Ich hab's gerade am Knie.
Keine grosse Sache, aber ich komme nicht mehr so schnell voran.
Mein hinkender Gang hat Vorteile. Bei der Arbeit werde ich voller
Mitgefühl gefragt, was mir denn fehle. Das ist nett. Wobei das
Mitgefühl der lieben Mitmenschen allerdings nach spätestens
zwei Wochen aufgebraucht ist. Das Mitleid schlägt im Laufe der
Zeit in ein gewisses Unverständnis um. Was, der hinkt immer
noch, sagen die Blicke der Kollegen. Kann der sich keinen gescheiten
Orthopäden leisten?

Für
alle, die sich Sorgen machen, ich bin ärztlich in guten Händen.

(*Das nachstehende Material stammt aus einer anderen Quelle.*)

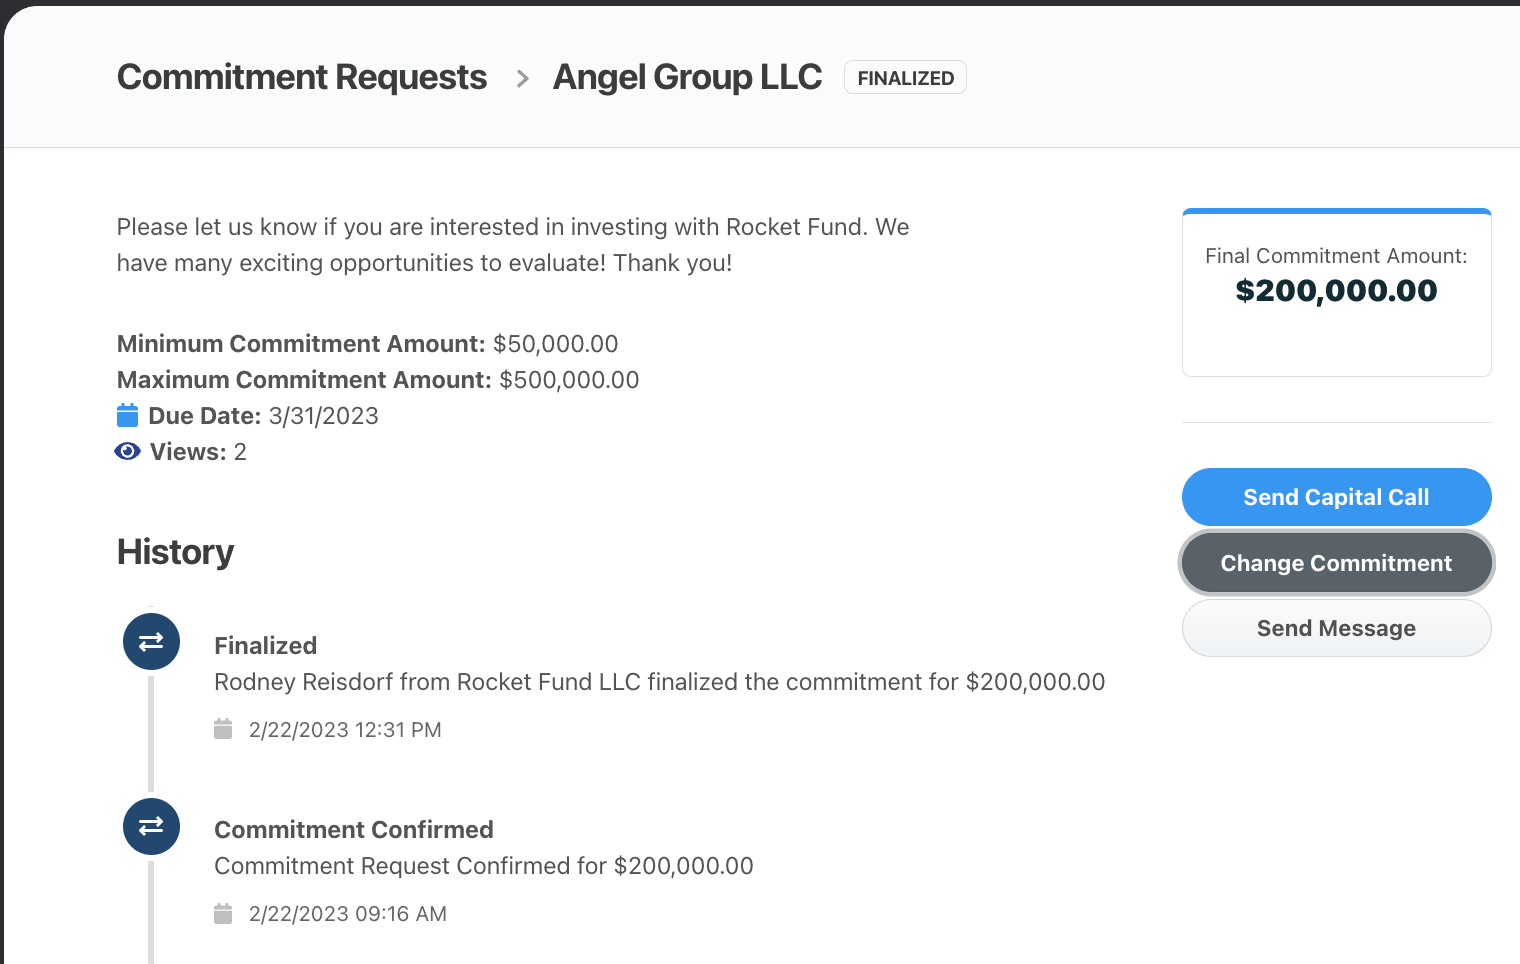Expand the Finalized history entry
This screenshot has width=1520, height=964.
pos(265,645)
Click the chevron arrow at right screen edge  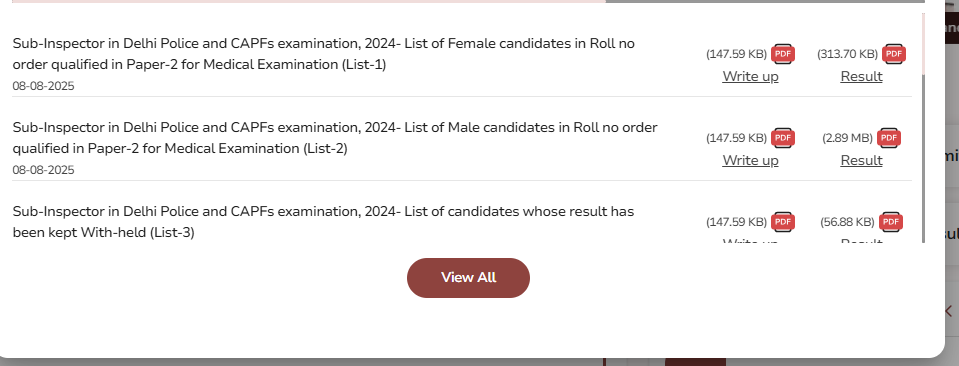950,311
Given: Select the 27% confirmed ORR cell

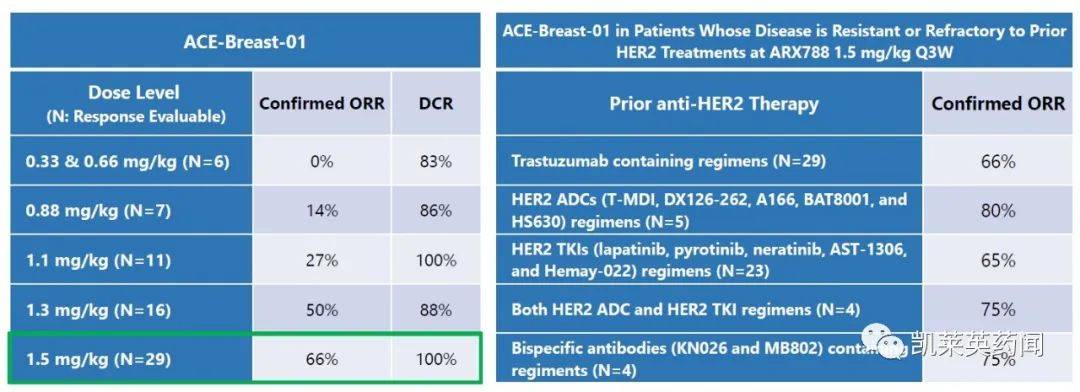Looking at the screenshot, I should pyautogui.click(x=322, y=260).
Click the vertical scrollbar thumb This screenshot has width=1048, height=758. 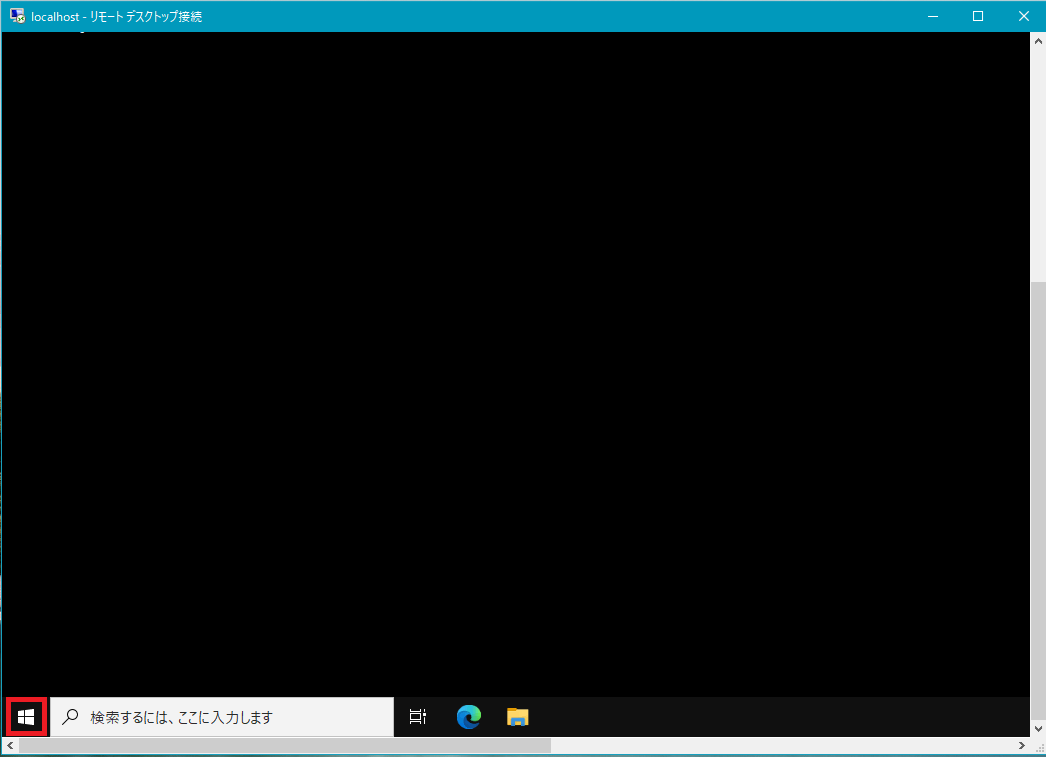(x=1038, y=500)
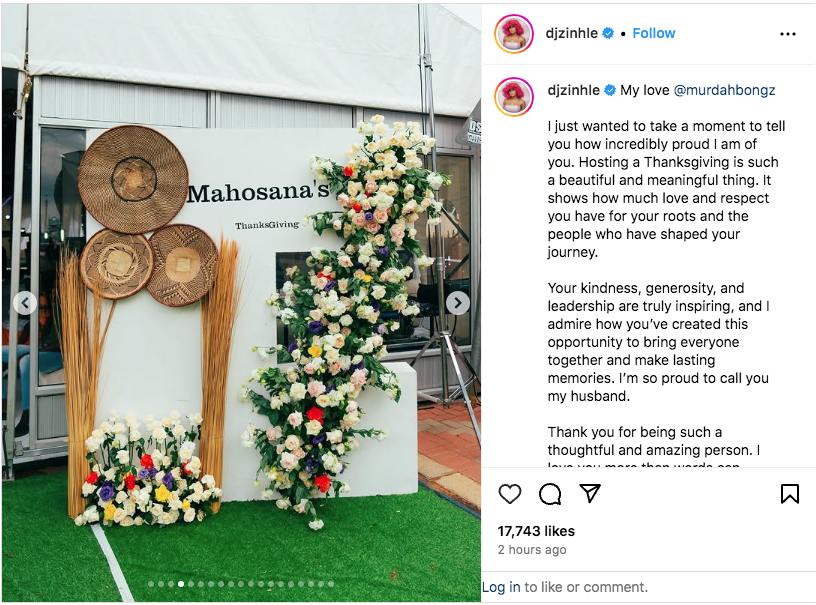Open the three-dot more options menu
This screenshot has width=816, height=605.
point(788,34)
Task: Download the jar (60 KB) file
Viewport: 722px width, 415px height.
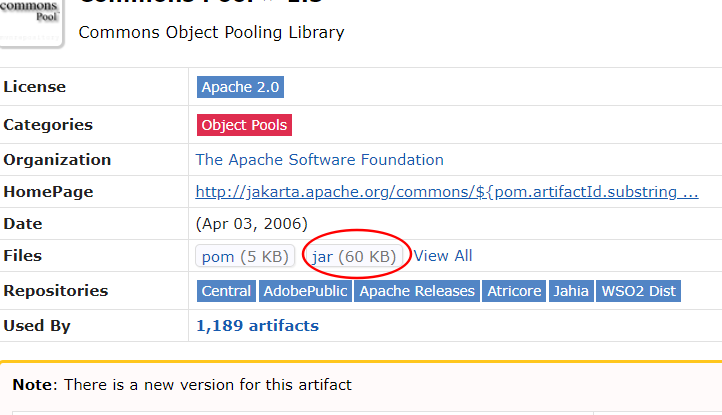Action: point(354,256)
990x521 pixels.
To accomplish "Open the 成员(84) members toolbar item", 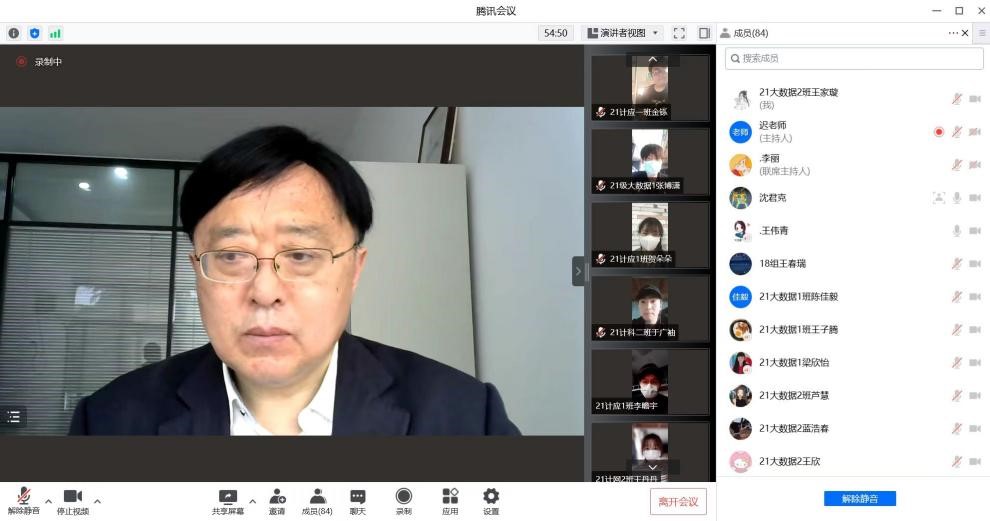I will (317, 501).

Gut Ding will allerdings Weile haben. Womit ich bei meinem Thema
bin. Durch mein Kniegelenk hab ich die Langsamkeit entdeckt
und auch die Orte, an denen Langsamkeit am hinderlichsten ist.
Ich meine jetzt nicht die Formel-1-Rennstrecken dieser Welt,
sondern den Öffentlichen Personennahverkehr (ÖPNV).
Meiner
Erfahrung nach ist das grösste Problem des Öffentlichen Personennahverkehrs
jene Eigenschaft, um die uns der Rest der Welt beneidet, nämlich
die Pünktlichkeit. Strassenbahnen und Busse, die pünktlich fahren,
sorgen jeden Tag für grössere Dramen. Ich konnte schon Menschen
beobachten, die neben der fahrenden Strassenbahn herliefen und
wütend gegen die Scheibe klopften. Ich habe schon Strassenbahnführer
wüste Drohungen über die Lautsprecher ausstossen hören, weil
eine Türe nicht freigegeben wurde. Da wartete einer auf den
anderen, der wiederum auf seinen Fahrschein aus dem Automat
wartete. Und immer wieder sehe ich keuchende Menschen, die sich
mit hängenden Köpfen auf eine Bank fallen lassen - es gibt offenbar
nichts Schlimmeres, als wenn einem die Bahn vor der Nase wegfährt.
Mir
selbst blieb das Schicksal bislang meist erspart. Ich bin kein
Mensch, der die Abfahrtszeiten einer Strassenbahn als Vorschlag
versteht, über den man mit dem Fahrer vor Ort feilschen kann.
Ich halte Pünktlichkeit für eine Tugend - und wenn ich doch
mal spät dran bin, dann bin ich eben gerannt.
Seit
ich nicht mehr so rennen kann, sehe ich die Dinge etwas anders.
Früher hätte man zu einem wie mir gesagt, geh halt früher los!
Aber heute? Pünktlich ist nicht mehr alles - und Tempo schon
mal gar nicht. Wir leben ja, gesättigt wie wir eben sind, in
einer Gesellschaft, die alles zugleich haben will. Umweltgerechtes
Wirtschaften, anstrengungsloser Wohlstand sowie eine Bildung,
die einem auf spielerische Art zufliegt. Warum wird dieses Prinzip
nicht auch auf den Nahverkehr angewandt? Warum können Bahne
und Busse nicht weiterhin pünktlich kommen, aber auch ein bisschen
später? Ist es sozial gerechtfertigt, dass einer wie ich nur
wegen einer körperlichen Beeinträchtigung beim Umsteigen den
Anschluss verpasst?

Ein
Vorschlag zur Güte: Wir verlangsamen etwas den Takt und setzen
zugleich für Menschen, die wegen Problemen im Bewegungsapparat
chronisch zu spät kommen, zusätzliche Busse ein. Am besten Gelenkbusse.